"Rich countries have always exercised a gravitational pull over poorer neighbors. The human migration away from poverty, tidal in its enormity, is something no immigration policy or enforcement mechanism will stop. The only twist this time around is that the smuggling networks that crisscross Mexico have now reached south to the client-rich markets of El Salvador and Honduras, two of the poorest and most violent countries in the hemisphere.

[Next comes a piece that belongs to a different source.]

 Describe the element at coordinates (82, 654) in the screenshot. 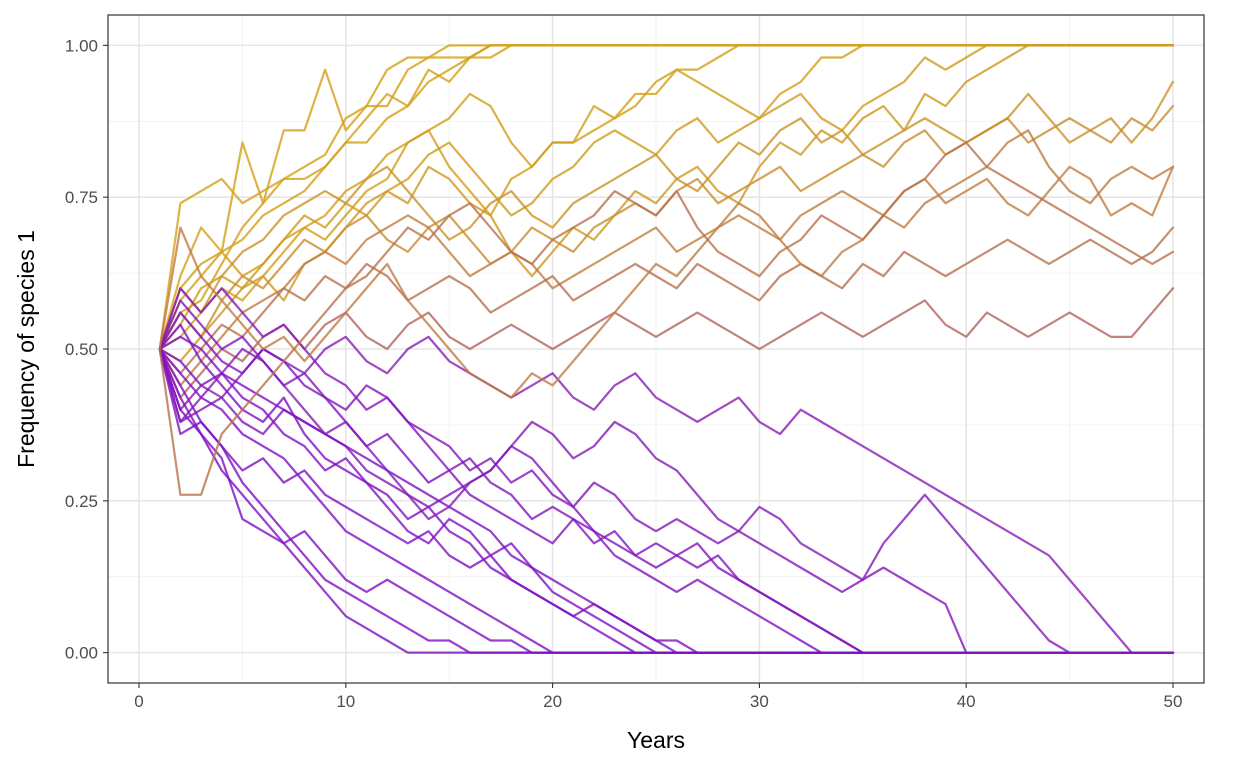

If you want a reason for why this tide has taken this particular course you can start in 1994 when President Bill Clinton tried to dam it up with Operation Gatekeeper. The strategy behind the misguided (at best) Operation was to fortify the border and seal off traditional urban crossing points for Mexican migrants in places like El Paso, Tucson, Nogales, and San Diego. Future migrants would then be pushed into such unpopulated, inhospitable areas that they would no longer cross. That assumption turned out to be totally wrong. What took place over the following decades was a balloon effect: squeezing off air at one point does not make it disappear; it only makes it surge into other pockets.
Twenty years later, blockades and border beef-ups have prompted coyotes to forge 3,000-mile van and train rides through seven distinct routes in Mexico—the tributary streams of what is a mighty and unstoppable human river." - Natasha Vargas-Cooper, Aug. 22, 2014.